Espulsione per chi non si integra
Per la Corte di Strasburgo non è violato il rispetto della vita privata
Condanne ripetute. Uso di stupefacenti. Incapacità di integrarsi nel mondo del lavoro. Un insieme di fattori che hanno spinto le autorità italiane a non rinnovare un permesso di soggiorno per un cittadino del Marocco in Italia da oltre 20 anni e a procedere all’espulsione. Una scelta giudicata conforme alla Convenzione europea dei diritti dell’uomo dalla Corte di Strasburgo che, con la sentenza deposita ieri (sul ricorso 57433/15), ha dato ragione all’Italia. Per i giudici internazionali, infatti, non si è realizzata alcuna violazione dell’articolo 8 della Convenzione che assicura il diritto al rispetto della vita privata.
Un cittadino del Marocco, arrivato all’età di nove anni per motivi di ricongiungimento familiare, aveva vissuto in Italia per più di 20 anni. Condannato per furto, l’uomo aveva presentato istanza di rinnovo del permesso di soggiorno che era stata respinta. Il prefetto di Milano aveva ordinato anche l’espulsione dal territorio nazionale.
Per la Corte europea, le autorità italiane hanno applicato correttamente la Convenzione, richiamata anche nelle pronunce interne. Chiarito che la Convenzione non garantisce a uno straniero di entrare o di risiedere sul territorio di uno Stato parte al trattato, la Corte ha tuttavia precisato che la lunga permanenza in Italia del ricorrente e il rifiuto del rinnovo del permesso di soggiorno rientrano nel campo di applicazione dell’articolo 8 che assicura il diritto al rispetto della vita privata. È vero, quindi, che si è verificata un’ingerenza da parte delle autorità italiane, ma senza violazione della Convenzione. Questo perché l’ingerenza era prevista dalla legge e perseguiva un fine legittimo ossia la difesa dell’ordine pubblico e la prevenzione di illeciti penali. Tanto più che l’uomo era stato condannato in via definitiva per reati gravi, segno di una tendenza manifesta e crescente alla recidiva. Non solo. La misura era necessaria in una società democratica.

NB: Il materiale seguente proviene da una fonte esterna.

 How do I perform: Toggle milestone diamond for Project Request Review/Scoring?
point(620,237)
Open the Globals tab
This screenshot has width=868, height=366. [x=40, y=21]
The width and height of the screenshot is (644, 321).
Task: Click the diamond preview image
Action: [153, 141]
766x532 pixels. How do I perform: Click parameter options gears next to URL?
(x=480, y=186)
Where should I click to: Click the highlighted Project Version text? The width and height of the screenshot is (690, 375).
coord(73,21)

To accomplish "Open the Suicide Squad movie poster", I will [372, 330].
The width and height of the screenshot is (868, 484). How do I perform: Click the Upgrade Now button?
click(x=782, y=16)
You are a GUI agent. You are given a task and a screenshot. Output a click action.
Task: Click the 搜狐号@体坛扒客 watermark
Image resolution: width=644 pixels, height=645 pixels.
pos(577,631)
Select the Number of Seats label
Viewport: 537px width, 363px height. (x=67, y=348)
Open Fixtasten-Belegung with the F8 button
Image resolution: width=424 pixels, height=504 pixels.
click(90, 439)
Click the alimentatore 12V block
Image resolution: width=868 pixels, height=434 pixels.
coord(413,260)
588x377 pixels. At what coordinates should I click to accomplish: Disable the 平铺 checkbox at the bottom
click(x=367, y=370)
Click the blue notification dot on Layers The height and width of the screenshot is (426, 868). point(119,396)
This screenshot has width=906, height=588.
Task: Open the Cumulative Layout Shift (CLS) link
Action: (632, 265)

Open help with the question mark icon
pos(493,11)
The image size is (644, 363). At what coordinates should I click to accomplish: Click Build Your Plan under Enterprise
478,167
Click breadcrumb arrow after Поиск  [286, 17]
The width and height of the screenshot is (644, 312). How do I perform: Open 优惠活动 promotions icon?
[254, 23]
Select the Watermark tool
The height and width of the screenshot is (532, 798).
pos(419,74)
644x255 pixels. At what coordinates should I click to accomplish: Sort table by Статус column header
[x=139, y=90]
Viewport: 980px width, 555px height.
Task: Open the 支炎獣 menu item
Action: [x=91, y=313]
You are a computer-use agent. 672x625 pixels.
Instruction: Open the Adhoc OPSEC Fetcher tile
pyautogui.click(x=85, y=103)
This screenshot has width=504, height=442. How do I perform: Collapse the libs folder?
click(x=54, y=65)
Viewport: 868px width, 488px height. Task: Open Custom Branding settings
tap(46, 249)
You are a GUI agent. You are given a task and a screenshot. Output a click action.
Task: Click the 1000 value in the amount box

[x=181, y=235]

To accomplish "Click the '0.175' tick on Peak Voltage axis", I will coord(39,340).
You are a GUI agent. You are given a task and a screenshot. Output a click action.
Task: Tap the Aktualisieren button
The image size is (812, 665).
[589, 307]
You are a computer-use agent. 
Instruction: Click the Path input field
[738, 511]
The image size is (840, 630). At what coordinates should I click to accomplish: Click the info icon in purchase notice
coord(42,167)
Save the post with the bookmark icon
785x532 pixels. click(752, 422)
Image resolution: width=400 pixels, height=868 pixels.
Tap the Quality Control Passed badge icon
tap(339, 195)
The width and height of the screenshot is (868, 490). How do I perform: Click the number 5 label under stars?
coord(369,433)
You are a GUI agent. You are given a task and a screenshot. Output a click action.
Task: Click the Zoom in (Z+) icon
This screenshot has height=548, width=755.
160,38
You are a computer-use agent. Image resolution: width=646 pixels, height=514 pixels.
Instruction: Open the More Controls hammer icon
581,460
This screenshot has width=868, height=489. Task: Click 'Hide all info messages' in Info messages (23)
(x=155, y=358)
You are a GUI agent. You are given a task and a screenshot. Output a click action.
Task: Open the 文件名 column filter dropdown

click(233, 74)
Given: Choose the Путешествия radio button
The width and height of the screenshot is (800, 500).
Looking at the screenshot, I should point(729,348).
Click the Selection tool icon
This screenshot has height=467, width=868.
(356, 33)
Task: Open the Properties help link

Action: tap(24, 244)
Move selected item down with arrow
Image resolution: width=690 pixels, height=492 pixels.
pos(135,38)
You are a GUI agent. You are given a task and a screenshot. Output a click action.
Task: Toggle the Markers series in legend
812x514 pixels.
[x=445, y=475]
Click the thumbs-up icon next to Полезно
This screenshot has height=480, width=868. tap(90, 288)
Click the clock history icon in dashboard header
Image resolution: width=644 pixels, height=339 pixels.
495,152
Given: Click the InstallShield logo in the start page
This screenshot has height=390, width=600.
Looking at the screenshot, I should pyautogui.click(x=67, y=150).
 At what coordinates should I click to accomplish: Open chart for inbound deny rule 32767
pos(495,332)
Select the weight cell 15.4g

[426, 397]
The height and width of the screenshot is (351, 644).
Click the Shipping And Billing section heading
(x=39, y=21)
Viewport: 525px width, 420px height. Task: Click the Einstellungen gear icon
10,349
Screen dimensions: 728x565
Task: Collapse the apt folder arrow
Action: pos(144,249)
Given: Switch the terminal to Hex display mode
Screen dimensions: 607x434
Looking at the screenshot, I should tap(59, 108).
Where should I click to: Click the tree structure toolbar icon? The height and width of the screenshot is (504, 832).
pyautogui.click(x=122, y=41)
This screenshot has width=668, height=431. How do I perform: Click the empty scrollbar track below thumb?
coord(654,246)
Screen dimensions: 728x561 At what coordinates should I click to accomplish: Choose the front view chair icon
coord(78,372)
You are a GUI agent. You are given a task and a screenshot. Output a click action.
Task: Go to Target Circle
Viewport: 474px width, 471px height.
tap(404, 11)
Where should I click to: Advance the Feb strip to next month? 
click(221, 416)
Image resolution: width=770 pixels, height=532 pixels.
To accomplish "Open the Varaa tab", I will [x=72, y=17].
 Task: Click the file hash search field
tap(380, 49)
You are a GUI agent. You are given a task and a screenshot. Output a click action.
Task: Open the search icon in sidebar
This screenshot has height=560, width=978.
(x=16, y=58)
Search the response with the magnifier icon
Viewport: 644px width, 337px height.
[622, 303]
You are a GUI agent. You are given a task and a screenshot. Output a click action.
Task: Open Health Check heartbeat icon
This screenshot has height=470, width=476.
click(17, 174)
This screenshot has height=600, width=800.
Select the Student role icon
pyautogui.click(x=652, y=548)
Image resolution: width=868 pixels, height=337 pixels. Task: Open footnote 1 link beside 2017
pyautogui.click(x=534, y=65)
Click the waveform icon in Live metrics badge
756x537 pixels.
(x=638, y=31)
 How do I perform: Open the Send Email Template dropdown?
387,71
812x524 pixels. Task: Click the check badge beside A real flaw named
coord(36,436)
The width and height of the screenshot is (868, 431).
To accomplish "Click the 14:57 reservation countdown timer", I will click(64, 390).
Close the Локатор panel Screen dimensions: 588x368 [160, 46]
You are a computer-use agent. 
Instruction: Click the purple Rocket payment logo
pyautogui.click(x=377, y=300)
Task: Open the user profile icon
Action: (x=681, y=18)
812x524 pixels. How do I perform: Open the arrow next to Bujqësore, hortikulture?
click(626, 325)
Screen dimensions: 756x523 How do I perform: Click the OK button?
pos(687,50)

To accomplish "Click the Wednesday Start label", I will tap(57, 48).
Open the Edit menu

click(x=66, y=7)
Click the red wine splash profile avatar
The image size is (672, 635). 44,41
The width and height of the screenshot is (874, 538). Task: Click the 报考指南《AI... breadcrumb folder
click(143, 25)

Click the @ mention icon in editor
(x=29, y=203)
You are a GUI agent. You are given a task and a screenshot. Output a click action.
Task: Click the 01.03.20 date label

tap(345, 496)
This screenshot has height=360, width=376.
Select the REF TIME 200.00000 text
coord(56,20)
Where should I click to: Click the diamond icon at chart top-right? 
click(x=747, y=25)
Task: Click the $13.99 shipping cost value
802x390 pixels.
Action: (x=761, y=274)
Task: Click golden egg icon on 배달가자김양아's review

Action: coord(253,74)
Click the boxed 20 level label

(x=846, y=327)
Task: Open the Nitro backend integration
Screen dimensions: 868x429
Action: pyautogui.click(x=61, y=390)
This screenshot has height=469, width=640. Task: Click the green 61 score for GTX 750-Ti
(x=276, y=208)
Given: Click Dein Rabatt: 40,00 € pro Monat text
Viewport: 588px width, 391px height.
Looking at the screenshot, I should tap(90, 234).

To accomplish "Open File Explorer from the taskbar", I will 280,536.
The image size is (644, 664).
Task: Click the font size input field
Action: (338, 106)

Con la conseguenza che le autorità italiane avevano «legittimi motivi per dubitare della solidità dei legami sociali e culturali con il Paese che lo ospita». Pertanto, la decisione del Consiglio di Stato che ha adottato una sentenza motivata, nella quale ha preso in considerazione lo stesso articolo 8, è in linea con la Convenzione perché è stato raggiunto un bilanciamento tra diritto alla vita privata del ricorrente ed esigenze di ordine pubblico.